Commenting on nf-C1 INH during a presentation on HAE, Konrad Bork, MD, from the University Hospital in Mainz, Germany, said it was an exciting new treatment. "Patients received nf-C1 inhibitor concentrate for 12 weeks, compared with placebo, and we saw a large reduction of attack frequency after 3 months of [treatment]. Without a doubt, it is an effective treatment," he asserted.

Dr. Bork said that there was a need for new prophylactic agents above and beyond androgens, which have been used for 30 years. "Androgens are highly effective and cheap, but have many side effects, such as weight gain, menstrual irregularities, liver adenomas, and some carcinomas."

Dr. Busse pointed out that prophylactic treatment is important for patients with frequent symptoms of HAE and that this drug is an advance over the androgens.

"Prophylactic treatment will greatly improve quality of life for these patients. Androgens are frequently difficult for patients to take because of their side effects, and they can not be used in acute treatment," Dr. Busse said.

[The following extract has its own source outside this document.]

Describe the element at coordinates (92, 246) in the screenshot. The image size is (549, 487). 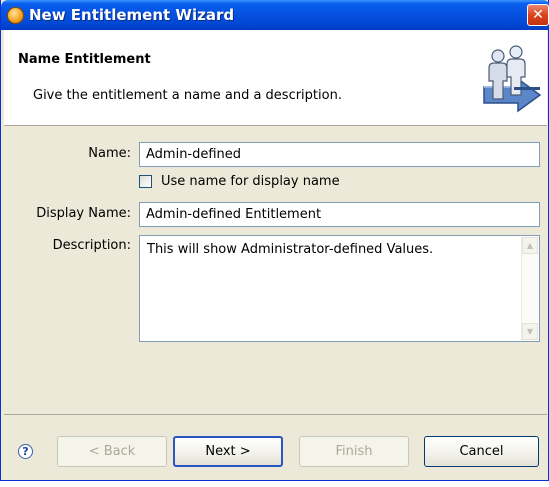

With more than 65,000 infusions administered to date, the drug is well tolerated. In the Mount Sinai study, the most commonly reported adverse events were headache (5.5%), nausea (4.1%), rash (2.7%), erythema (2.1%), and diarrhea (2.1%). Five subjects experienced thrombotic serious adverse events: myocardial infarction, deep vein thrombosis, pulmonary embolism, and 2 cerebrovascular accidents. There were no hypersensitivity reactions related to nf-C1 INH, with the exception perhaps of 2 events of unknown relation.

A poster presented earlier this year at the American Academy of Allergy, Asthma, and Immunology conference investigated whether self-administration in the home is a feasible solution for the prophylaxis of HAE. They found that 20% of patients self-administered. Nearly 25% of people 30 to 44 years of age reported the highest levels of self-administration. Other patients received nf-C1 INH at physicians' offices or using a home nursing organization.

Dr. Busse has disclosed no relevant financial relationships. Dr. Bork reports conflicts of interest with CSL Behring, Shire, and ViroPharma.

World Allergy Organization (WAO) 2010 International Scientific Conference: Poster 2309. Presented December 7, 2010.